This blog does not represent the viewpoint of any organisation. It represents only the thoughts of a fairly experienced socialist militant. Bearing in mind my extensive familiarity with the existing (and some no longer existing) left groups, it is unlikely that I will go out of my way to be kind to any of them. If members of the Socialist Party or the SWP take umbrage at some of my remarks, tough. If they think I’m being unfair to them, boo hoo. Vu shteyt’s geshribn that I should be fair? My approach will be, credit where credit is due and a smack in the gub where a smack in the gub is due.

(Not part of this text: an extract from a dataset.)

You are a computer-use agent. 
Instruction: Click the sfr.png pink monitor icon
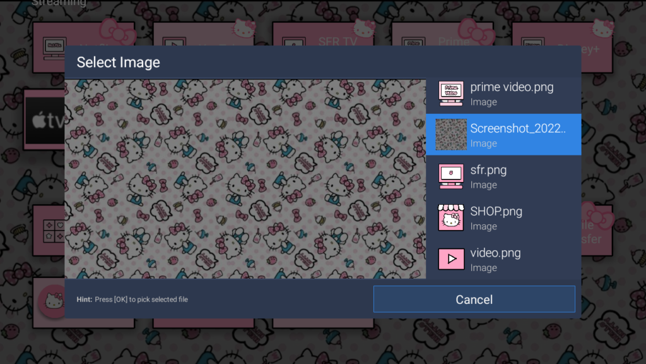point(450,176)
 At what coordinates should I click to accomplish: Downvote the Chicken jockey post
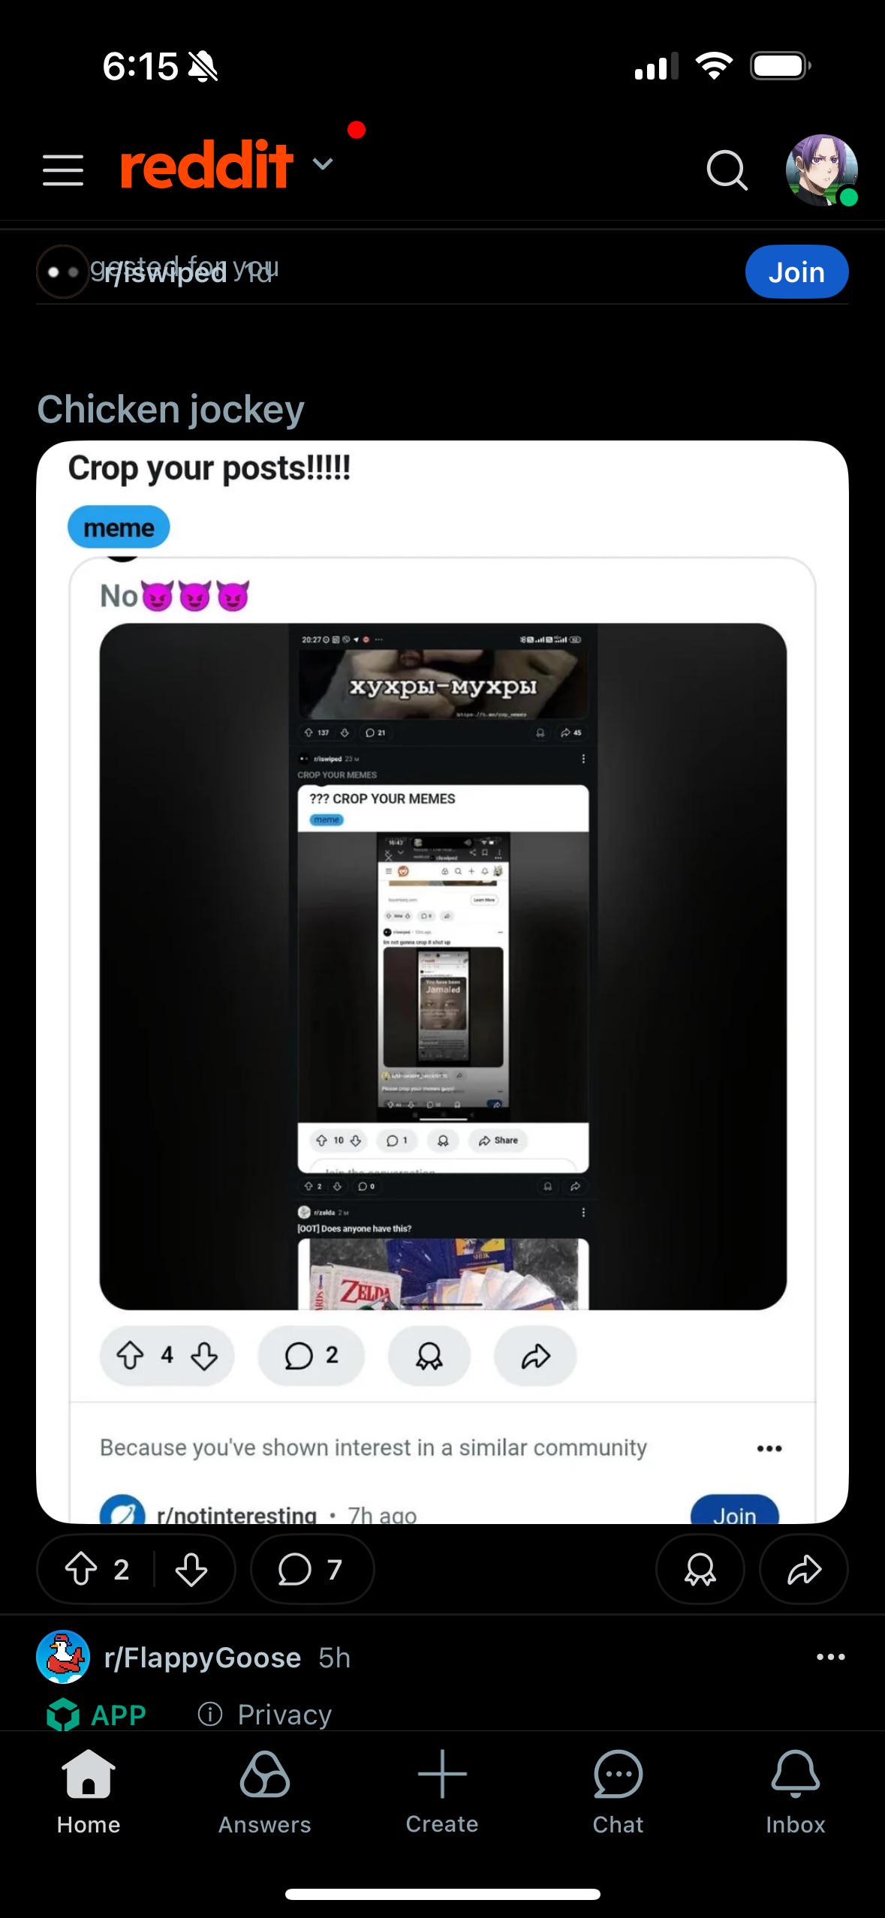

If anyone is expecting this to be a flame-fest pure and simple, though, they will be disappointed. I write about the left because I am of the left. I have every intention of writing about the bigger issues of the day, and have indeed begun to do so. And my writing on the left won’t be restricted to exposés of gormlessness – although examples aren’t hard to come by – but will include more sober reflections on the far left experience, as well as some constructive ideas as to how things can be taken forward.

Nobody of course is under any obligation to pay attention to anything I say, still less agree with me. My modest hope is that some readers might find some of my posts thought-provoking, reflect on them, and use them to inform their own ideas. In this spirit I will endeavour to have a civil argument with anyone who wants to argue in a serious way, although I am under no obligation to tolerate the purely abusive and will not do so. I would like an active and interested readership, and hope that this blog can provide a forum for developing debate.


  1. Liam Mac Uaid said,

    January 13, 2007 at 12:27 am

    I’ve started nicking some of your links.

  2. scrawledincrayon said,

    January 13, 2007 at 3:36 am

    I would feel honoured to be responded to at such length no less than twice, but, as it looks like I’m your only regular reader so far, I suppose I shouldn’t swell too much with pride.

    You are quite right in guessing that I’m sympathetic to the Socialist Party. It’s hardly a secret. I’m a little confused by your own apparent reluctance to make your political affiliations or sympathies clear. You refer to having watched the Socialist Party from the outside and to having been a member of the SWP. You state that your blog represents the views of no organisation. You set out by telling us that you intend to spell out your vantage point but you don’t mention any current organizational connection. You even go so far as to say that you are unlikely to be kind to any of the existing groups. And yet…

    …My nose is as sensitive as yours. I too keep detecting a familiar odour. That faint whiff of disappointment mixed with the cloying aroma of decaying left-nationalism can’t help but remind me of Socialist Democracy. I can’t be certain of course. Like many on the Irish left you may never even have heard of them. But I can assure you, based on your politics as expressed on this blog and your refusal to let inconvenient facts get in the way of your “artistic licence” to slur others on the left, that you would probably feel quite at home there. So, without wanting to act as a recruiting sergeant for Socialist Democracy, if you haven’t already joined perhaps you should consider it.

    There might be a couple of stumbling blocks though. In the absence of a picture on your blog I can’t work out if you are similar enough in appearance to Walter Matthau or Jack Lemmon to meet SD’s strict grumpy old man entrance criteria. You may have to spend a few years as a candidate member sucking lemons and hurling semi-coherent abuse at passers by before they can consider an application for full membership.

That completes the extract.